Assignment:
Once the data has been read, return all of it precisely as written.

*** Begin section ***

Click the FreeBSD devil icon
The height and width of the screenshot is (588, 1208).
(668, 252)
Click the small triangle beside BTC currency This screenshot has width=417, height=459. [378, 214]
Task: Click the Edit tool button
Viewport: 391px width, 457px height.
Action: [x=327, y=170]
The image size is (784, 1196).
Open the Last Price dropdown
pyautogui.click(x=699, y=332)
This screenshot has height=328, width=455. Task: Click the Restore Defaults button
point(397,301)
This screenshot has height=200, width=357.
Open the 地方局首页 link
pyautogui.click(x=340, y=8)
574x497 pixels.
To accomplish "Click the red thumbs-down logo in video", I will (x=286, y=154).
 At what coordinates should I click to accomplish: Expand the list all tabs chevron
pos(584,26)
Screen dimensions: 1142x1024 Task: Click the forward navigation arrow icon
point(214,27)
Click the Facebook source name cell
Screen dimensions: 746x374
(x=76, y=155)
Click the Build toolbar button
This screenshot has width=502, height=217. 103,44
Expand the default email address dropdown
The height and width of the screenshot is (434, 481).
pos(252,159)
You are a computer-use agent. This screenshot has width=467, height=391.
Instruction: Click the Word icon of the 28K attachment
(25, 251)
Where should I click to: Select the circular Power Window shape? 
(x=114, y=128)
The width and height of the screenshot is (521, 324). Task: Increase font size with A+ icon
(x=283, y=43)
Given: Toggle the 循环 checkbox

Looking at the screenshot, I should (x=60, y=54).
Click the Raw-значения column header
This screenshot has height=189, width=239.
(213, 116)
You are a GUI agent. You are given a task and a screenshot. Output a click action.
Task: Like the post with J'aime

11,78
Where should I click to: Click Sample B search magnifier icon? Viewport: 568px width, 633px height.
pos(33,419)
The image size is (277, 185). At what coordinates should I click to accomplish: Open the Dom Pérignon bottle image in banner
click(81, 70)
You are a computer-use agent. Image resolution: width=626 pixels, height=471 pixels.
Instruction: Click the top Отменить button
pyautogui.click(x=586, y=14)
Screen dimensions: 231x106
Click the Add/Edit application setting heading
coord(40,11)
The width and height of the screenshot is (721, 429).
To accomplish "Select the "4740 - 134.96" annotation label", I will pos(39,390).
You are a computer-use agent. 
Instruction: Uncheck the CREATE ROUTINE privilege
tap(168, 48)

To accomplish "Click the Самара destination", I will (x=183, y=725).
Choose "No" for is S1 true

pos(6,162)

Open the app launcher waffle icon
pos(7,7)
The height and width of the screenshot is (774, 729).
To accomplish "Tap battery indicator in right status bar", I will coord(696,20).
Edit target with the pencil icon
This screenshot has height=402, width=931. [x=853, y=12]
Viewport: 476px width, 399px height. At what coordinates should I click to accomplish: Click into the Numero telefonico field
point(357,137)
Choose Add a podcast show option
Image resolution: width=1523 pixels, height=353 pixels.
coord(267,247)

*** End section ***

Final answer:
Click the FreeBSD devil icon
The height and width of the screenshot is (588, 1208).
(668, 252)
Click the small triangle beside BTC currency This screenshot has width=417, height=459. [378, 214]
Task: Click the Edit tool button
Viewport: 391px width, 457px height.
Action: [x=327, y=170]
The image size is (784, 1196).
Open the Last Price dropdown
pyautogui.click(x=699, y=332)
This screenshot has height=328, width=455. Task: Click the Restore Defaults button
point(397,301)
This screenshot has height=200, width=357.
Open the 地方局首页 link
pyautogui.click(x=340, y=8)
574x497 pixels.
To accomplish "Click the red thumbs-down logo in video", I will (x=286, y=154).
 At what coordinates should I click to accomplish: Expand the list all tabs chevron
pos(584,26)
Screen dimensions: 1142x1024 Task: Click the forward navigation arrow icon
point(214,27)
Click the Facebook source name cell
Screen dimensions: 746x374
(x=76, y=155)
Click the Build toolbar button
This screenshot has width=502, height=217. 103,44
Expand the default email address dropdown
The height and width of the screenshot is (434, 481).
pos(252,159)
You are a computer-use agent. This screenshot has width=467, height=391.
Instruction: Click the Word icon of the 28K attachment
(25, 251)
Where should I click to: Select the circular Power Window shape? 
(x=114, y=128)
The width and height of the screenshot is (521, 324). Task: Increase font size with A+ icon
(x=283, y=43)
Given: Toggle the 循环 checkbox

Looking at the screenshot, I should (x=60, y=54).
Click the Raw-значения column header
This screenshot has height=189, width=239.
(213, 116)
You are a GUI agent. You are given a task and a screenshot. Output a click action.
Task: Like the post with J'aime

11,78
Where should I click to: Click Sample B search magnifier icon? Viewport: 568px width, 633px height.
pos(33,419)
The image size is (277, 185). At what coordinates should I click to accomplish: Open the Dom Pérignon bottle image in banner
click(81, 70)
You are a computer-use agent. Image resolution: width=626 pixels, height=471 pixels.
Instruction: Click the top Отменить button
pyautogui.click(x=586, y=14)
Screen dimensions: 231x106
Click the Add/Edit application setting heading
coord(40,11)
The width and height of the screenshot is (721, 429).
To accomplish "Select the "4740 - 134.96" annotation label", I will pos(39,390).
You are a computer-use agent. 
Instruction: Uncheck the CREATE ROUTINE privilege
tap(168, 48)

To accomplish "Click the Самара destination", I will (x=183, y=725).
Choose "No" for is S1 true

pos(6,162)

Open the app launcher waffle icon
pos(7,7)
The height and width of the screenshot is (774, 729).
To accomplish "Tap battery indicator in right status bar", I will coord(696,20).
Edit target with the pencil icon
This screenshot has height=402, width=931. [x=853, y=12]
Viewport: 476px width, 399px height. At what coordinates should I click to accomplish: Click into the Numero telefonico field
point(357,137)
Choose Add a podcast show option
Image resolution: width=1523 pixels, height=353 pixels.
coord(267,247)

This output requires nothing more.